Category Archives: Paisley Park

Prince (Protégé) Summer: Martika and Carmen Electra

martika

If 1990’s Graffiti Bridge project was a clear case of diminishing returns for the Prince side project industry, then the years to come were downright dire. In fact, this week we’ve finally arrived at what most fans agree is the all-time nadir of Prince’s work for other artists: the dreaded 1993 album by model/actress/2004 MTV Movie Award Best Kiss winner Carmen Electra. But first, as a palate cleanser/stalling tactic, let’s look at a less-reviled 1991 project by Marta Marrero, better known as Martika.

● Data entries:
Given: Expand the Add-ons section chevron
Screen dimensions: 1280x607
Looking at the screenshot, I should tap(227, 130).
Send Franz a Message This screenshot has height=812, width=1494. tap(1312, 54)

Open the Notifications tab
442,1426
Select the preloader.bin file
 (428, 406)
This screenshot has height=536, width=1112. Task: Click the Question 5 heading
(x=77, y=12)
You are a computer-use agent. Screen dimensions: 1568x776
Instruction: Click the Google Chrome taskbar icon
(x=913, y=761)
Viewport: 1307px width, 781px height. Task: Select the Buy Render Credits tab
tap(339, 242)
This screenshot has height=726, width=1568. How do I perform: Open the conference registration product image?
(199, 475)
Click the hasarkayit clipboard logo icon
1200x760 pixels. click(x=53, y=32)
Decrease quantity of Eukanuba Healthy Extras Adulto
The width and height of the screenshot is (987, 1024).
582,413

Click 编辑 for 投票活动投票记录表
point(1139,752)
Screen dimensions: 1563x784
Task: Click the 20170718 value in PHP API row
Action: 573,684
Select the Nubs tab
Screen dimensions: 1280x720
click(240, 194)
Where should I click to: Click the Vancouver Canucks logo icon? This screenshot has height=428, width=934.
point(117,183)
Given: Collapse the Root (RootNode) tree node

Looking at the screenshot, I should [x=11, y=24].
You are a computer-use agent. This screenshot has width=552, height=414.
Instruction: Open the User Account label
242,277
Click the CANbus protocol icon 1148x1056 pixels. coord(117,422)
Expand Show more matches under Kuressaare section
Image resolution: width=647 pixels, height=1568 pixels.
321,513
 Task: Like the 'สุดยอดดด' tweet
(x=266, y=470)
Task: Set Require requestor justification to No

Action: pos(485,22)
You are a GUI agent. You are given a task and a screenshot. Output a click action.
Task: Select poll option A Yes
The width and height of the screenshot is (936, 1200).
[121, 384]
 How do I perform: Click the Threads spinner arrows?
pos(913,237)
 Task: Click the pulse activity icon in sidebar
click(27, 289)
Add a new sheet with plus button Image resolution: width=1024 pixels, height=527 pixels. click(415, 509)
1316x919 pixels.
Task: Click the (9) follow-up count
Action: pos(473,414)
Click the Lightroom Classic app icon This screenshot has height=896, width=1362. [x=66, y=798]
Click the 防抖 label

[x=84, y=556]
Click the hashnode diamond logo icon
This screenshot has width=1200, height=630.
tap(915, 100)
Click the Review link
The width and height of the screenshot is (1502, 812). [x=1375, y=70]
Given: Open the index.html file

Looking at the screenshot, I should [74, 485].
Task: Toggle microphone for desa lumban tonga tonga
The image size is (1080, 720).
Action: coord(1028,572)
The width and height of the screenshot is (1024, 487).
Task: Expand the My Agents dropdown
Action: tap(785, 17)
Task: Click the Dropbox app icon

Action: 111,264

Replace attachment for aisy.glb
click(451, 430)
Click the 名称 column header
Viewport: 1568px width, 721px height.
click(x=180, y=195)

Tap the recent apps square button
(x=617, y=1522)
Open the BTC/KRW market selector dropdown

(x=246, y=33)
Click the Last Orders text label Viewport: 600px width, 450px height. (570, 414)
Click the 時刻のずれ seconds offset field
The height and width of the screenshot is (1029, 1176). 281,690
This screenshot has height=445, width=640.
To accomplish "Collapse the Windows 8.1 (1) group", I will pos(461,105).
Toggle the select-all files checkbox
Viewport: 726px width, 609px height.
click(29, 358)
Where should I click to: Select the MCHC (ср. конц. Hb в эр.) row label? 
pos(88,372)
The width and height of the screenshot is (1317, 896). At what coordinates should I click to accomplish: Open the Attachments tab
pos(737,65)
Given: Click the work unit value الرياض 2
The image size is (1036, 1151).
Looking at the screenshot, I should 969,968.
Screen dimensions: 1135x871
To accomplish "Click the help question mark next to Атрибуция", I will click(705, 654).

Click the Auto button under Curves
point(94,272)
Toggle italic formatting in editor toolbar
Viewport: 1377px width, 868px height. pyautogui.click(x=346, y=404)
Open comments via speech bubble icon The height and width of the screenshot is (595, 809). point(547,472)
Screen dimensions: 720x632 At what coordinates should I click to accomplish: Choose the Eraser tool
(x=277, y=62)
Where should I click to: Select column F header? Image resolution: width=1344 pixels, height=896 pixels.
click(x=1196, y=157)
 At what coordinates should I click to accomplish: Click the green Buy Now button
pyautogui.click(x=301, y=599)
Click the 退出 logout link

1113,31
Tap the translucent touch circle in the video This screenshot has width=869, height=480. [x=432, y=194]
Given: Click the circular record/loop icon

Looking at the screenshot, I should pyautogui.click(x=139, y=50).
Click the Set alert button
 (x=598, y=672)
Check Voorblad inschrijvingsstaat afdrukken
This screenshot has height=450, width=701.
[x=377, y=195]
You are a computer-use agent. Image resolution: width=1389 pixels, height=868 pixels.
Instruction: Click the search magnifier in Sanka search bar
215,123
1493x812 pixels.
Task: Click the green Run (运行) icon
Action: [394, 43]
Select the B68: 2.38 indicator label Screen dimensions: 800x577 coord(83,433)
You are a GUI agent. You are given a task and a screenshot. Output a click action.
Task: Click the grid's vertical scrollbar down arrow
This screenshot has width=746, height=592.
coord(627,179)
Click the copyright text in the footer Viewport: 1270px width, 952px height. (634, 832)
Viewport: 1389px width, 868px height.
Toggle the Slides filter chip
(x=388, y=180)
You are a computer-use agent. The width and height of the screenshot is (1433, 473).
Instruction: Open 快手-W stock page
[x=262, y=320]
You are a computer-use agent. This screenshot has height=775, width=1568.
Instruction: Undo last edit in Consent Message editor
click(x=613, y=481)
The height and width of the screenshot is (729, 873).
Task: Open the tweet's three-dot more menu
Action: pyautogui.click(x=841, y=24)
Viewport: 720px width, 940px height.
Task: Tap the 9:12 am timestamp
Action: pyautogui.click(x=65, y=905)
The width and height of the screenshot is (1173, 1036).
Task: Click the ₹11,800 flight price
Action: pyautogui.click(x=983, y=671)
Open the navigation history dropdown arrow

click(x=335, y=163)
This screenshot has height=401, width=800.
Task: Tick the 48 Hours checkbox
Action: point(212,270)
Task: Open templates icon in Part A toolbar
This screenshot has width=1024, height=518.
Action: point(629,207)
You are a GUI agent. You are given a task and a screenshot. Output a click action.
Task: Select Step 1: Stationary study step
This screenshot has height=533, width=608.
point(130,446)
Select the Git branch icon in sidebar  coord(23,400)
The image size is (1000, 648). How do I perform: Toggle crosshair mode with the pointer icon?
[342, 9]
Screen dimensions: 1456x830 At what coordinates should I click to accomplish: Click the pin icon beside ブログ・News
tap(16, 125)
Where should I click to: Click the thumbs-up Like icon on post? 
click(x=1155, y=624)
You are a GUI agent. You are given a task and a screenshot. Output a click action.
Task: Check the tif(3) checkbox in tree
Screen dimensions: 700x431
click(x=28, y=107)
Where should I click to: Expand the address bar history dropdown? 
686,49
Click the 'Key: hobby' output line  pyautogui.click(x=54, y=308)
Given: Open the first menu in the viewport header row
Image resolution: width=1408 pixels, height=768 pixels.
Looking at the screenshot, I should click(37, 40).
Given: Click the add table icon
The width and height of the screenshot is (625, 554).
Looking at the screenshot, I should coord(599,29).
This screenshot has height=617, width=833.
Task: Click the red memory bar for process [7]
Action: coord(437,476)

● Stated goal: In the Prince protégé post above, reproduce word for word the stretch from "If 1990’s Graffiti Bridge project" through "known as Martika.".

● Response:
If 1990’s Graffiti Bridge project was a clear case of diminishing returns for the Prince side project industry, then the years to come were downright dire. In fact, this week we’ve finally arrived at what most fans agree is the all-time nadir of Prince’s work for other artists: the dreaded 1993 album by model/actress/2004 MTV Movie Award Best Kiss winner Carmen Electra. But first, as a palate cleanser/stalling tactic, let’s look at a less-reviled 1991 project by Marta Marrero, better known as Martika.